Eric Cortellessa
For the past 10 months, Benjamin Netanyahu has refused to apologize for leaving Israel vulnerable to Hamas’ Oct. 7 terrorist attack. After the deaths of 1,200 people and the abduction of hundreds more, a traumatized Israeli public heard abject admissions of responsibility from the heads of the Israel Defense Forces and Shin Bet, the country’s domestic security service, but none from Netanyahu, who had been Prime Minister for almost a year when the attack happened, and had presided over a more than 10-year strategy of tacit acceptance of Hamas rule in Gaza. His only apology was for a social media post blaming his own security chiefs for failing to foil the assault. So, early in a 66-minute conversation with TIME on Aug. 4 in the Prime Minister’s office in Jerusalem, the question is, Would he make an apology?
“Apologize?” he asks back. “Of course, of course. I am sorry, deeply, that something like this happened. And you always look back and you say, Could we have done things that would have prevented it?”

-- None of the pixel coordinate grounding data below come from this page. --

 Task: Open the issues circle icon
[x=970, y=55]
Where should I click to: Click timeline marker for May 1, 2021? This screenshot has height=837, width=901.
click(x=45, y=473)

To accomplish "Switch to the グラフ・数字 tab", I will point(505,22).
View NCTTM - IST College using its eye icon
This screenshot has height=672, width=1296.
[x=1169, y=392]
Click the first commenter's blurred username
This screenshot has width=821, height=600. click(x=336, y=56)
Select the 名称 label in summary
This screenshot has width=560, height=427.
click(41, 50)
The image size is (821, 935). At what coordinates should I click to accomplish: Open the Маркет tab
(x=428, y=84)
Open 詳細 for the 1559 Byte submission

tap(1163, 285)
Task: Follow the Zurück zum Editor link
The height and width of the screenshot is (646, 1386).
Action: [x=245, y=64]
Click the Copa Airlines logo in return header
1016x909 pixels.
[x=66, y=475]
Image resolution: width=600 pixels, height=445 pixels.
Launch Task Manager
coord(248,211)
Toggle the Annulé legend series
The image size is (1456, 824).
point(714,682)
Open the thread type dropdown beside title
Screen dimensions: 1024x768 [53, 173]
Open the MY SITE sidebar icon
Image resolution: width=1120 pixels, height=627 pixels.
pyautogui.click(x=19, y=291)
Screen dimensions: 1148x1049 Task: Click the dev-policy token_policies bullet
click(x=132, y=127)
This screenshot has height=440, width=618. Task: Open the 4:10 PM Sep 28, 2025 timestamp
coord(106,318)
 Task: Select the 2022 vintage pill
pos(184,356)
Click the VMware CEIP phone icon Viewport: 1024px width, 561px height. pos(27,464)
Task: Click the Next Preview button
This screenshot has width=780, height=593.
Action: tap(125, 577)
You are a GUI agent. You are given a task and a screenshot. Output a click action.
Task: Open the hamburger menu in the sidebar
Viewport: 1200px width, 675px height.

For Netanyahu, who first occupied the dowdy Kaplan Street offices in 1996, it’s a fraught question. Through a combination of electoral vicissitudes, sweeping regional changes, and his own political gifts, his almost 17-year cumulative tenure is longer than that of anyone else who has led Israel, a country only two years older than he is. Over that span, Netanyahu’s political endurance has been built around one consistent argument: that he’s the only leader who can ensure Israel’s safety.